Dataset excerpt
↓↓↓
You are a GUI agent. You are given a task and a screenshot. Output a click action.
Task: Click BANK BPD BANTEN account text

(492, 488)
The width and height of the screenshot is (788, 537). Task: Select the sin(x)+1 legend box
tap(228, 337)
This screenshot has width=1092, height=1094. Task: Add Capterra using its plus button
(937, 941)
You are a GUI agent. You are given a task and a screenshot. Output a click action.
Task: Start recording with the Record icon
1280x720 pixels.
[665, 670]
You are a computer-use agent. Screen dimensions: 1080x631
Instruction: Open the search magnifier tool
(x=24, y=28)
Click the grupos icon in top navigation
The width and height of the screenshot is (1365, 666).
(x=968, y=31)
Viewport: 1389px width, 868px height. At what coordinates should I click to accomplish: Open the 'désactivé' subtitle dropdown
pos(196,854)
↑↑↑
■ **Exercise prompt**
Copy the lines of the records starting at the line that contains "Viewport: 1389px width, 868px" and ending at the end of the records.

■ **Output for this exercise**
Viewport: 1389px width, 868px height. At what coordinates should I click to accomplish: Open the 'désactivé' subtitle dropdown
pos(196,854)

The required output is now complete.